Last week, workers removed the scaffolds and windscreens to reveal the building’s crowning glory — its newly refurbished finial, a golden ball at the very top. But much is still to come.
The State Capitol dome was pictured through a backhoe on Robert Street and University Avenue when light rail construction was happening there.
When it comes to fixing Minnesota’s aging State Capitol, you start at the top and work your way down.
“I love seeing the top of the Capitol dome,” a delighted Gov. Mark Dayton said last week, soon after workers removed the scaffolds and windscreens to reveal the building’s crowning glory — its newly refurbished finial, a golden ball at the very top. “I’ve never seen it so shiny.”
Of course, everything below the finial remains a work in progress. The 107-year-old building needs millions of dollars’ worth of work. The facade is crumbling. The windows are leaking. The paint is peeling.
“I don’t know how long it’s going to last,” Dayton joked about the newly revealed dome. “They take down one scaffolding and put up another.”
Minnesotans will have at least a few months to enjoy an unobstructed view of the dome. Next year, the scaffolding goes back up as crews move on to the next item on the dome repair list: replacing its large, leaky drum windows.
“People are always excited to see the scaffolding come down,” said Wayne Waslaski, senior director of real estate and construction services for the Capitol. “Pointing to the finial, it gives you a sense of how magnificent the building must have looked when it was first built” in 1907.

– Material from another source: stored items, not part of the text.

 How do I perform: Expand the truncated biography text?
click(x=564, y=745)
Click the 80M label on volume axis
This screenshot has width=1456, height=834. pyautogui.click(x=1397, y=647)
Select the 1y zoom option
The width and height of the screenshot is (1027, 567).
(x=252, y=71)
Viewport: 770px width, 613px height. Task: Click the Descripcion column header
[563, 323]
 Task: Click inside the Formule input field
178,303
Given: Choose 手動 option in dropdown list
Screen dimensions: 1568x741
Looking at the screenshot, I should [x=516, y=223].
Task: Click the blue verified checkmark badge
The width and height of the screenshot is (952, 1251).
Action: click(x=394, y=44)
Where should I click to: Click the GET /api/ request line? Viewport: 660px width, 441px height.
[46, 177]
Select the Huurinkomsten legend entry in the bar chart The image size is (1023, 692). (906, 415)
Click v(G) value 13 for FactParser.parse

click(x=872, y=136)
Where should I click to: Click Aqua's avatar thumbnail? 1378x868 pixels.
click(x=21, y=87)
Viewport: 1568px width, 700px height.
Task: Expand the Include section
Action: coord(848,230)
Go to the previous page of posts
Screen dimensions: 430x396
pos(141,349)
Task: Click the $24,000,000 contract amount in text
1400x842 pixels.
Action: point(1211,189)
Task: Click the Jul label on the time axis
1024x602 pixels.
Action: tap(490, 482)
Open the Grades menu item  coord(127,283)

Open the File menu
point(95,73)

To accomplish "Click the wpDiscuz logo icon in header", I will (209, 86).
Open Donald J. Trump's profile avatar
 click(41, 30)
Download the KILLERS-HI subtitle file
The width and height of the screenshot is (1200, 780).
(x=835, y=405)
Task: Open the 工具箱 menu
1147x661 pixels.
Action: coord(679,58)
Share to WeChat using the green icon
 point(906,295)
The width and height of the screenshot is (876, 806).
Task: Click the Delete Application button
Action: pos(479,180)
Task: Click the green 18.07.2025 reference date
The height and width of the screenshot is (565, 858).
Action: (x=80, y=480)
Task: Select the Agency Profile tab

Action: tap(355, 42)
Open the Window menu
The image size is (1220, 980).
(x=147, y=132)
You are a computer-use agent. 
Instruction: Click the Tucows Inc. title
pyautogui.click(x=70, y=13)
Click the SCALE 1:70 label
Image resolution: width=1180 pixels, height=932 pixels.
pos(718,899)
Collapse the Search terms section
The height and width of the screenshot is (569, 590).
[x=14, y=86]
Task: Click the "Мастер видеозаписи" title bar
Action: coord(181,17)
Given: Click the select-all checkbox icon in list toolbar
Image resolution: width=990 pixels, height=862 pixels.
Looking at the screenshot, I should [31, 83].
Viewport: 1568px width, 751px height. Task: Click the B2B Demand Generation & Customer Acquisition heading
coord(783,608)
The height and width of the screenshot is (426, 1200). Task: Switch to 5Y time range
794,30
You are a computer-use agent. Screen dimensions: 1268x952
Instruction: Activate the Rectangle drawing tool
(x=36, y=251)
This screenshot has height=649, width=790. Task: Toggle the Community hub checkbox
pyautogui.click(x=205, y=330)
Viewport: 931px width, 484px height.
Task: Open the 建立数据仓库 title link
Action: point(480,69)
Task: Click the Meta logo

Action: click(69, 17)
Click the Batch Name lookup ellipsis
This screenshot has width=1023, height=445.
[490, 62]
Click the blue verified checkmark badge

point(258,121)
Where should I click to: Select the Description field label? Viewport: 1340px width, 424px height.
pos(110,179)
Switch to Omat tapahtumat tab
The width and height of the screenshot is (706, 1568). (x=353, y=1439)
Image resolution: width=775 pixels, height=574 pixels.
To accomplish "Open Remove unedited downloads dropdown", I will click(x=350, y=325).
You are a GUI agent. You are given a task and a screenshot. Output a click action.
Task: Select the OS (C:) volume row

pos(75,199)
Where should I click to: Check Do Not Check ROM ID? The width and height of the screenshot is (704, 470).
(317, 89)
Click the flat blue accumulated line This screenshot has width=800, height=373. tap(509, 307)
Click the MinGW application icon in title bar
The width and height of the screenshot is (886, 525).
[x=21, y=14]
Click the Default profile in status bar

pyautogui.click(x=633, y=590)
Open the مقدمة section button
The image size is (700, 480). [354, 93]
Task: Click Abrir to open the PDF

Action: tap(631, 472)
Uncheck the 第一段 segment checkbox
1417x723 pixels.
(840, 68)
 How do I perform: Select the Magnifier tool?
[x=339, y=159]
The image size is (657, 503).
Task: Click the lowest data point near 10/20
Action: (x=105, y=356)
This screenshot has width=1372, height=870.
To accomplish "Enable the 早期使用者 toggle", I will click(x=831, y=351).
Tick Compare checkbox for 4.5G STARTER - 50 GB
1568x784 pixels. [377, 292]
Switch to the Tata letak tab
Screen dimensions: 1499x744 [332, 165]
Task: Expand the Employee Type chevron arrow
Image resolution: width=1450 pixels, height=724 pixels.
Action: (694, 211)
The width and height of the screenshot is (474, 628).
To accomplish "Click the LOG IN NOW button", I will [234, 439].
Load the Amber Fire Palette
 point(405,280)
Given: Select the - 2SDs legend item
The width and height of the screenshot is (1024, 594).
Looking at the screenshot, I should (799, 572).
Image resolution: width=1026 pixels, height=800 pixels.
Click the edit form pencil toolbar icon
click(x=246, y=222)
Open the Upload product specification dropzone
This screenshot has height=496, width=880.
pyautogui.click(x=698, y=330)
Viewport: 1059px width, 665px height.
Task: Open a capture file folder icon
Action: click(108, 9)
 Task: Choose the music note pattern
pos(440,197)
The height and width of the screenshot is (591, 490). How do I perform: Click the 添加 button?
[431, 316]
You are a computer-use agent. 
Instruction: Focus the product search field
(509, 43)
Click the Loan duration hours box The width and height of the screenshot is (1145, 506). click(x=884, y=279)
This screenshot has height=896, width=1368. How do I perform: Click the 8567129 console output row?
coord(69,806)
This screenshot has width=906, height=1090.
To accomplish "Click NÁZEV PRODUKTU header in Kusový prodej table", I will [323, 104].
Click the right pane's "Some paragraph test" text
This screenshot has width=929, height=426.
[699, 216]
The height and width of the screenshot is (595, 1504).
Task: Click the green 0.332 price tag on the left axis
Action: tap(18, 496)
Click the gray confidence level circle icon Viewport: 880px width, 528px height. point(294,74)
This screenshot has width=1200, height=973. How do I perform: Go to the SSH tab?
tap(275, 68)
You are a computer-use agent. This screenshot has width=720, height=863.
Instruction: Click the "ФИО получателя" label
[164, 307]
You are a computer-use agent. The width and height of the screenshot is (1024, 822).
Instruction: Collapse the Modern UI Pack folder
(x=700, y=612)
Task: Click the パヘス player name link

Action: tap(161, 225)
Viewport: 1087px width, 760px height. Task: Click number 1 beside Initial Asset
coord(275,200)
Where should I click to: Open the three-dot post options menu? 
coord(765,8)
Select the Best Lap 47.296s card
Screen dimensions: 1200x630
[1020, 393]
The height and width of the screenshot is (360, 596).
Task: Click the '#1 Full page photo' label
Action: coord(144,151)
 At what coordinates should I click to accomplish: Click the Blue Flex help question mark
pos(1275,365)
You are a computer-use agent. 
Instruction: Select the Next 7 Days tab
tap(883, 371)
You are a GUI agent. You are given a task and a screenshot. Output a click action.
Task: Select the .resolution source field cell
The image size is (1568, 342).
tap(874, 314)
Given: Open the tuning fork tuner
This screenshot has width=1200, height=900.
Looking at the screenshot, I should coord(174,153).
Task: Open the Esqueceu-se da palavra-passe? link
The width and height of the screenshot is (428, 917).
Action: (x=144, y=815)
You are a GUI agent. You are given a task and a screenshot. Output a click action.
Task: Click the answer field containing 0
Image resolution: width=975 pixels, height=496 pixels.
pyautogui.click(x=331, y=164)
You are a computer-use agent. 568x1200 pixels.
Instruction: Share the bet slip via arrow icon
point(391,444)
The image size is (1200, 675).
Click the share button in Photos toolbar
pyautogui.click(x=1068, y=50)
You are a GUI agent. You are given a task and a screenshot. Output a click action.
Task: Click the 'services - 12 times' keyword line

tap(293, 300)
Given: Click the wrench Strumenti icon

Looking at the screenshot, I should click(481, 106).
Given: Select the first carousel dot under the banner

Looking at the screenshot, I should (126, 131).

The finial had been under wraps since September. Once the repairs were finished, crews had to wait for just the right conditions — 10 consecutive days of warm, dry weather — to apply the gold leaf.
Less showy, but even more important, was the work they did to fix drainage problems that were further damaging the dome and the interior paint beneath.
The restored finial shines over the chaotic work zone that is the Capitol. The entire site has turned into a cloud of construction dust and the clatter of jackhammers, a situation augmented by the ongoing work on the University Avenue light-rail corridor.
The Capitol’s west staircase is a pile of rubble as workers tear out and replace water-damaged steps. Another crew is tunneling under University Avenue, its work funded by part of $44 million in renovation money that the Legislature included in its bonding bill this year. The new tunnel will make it easier to deliver supplies to the Capitol without pulling the trucks up next to the building itself.
In December, the Department of Administration will submit its estimate for how much money it will need to continue the restoration efforts next year.
For those who haven’t gotten a close look at the dome lately, the finial caps an ornate cupola. The Georgian marble dome itself was designed by architect Cass Gilbert to resemble St. Peter’s Basilica in Rome. Even more gold leaf glitters below on the Quadriga — four gilded horses pulling a chariot, representing the progress of the state and the power of nature.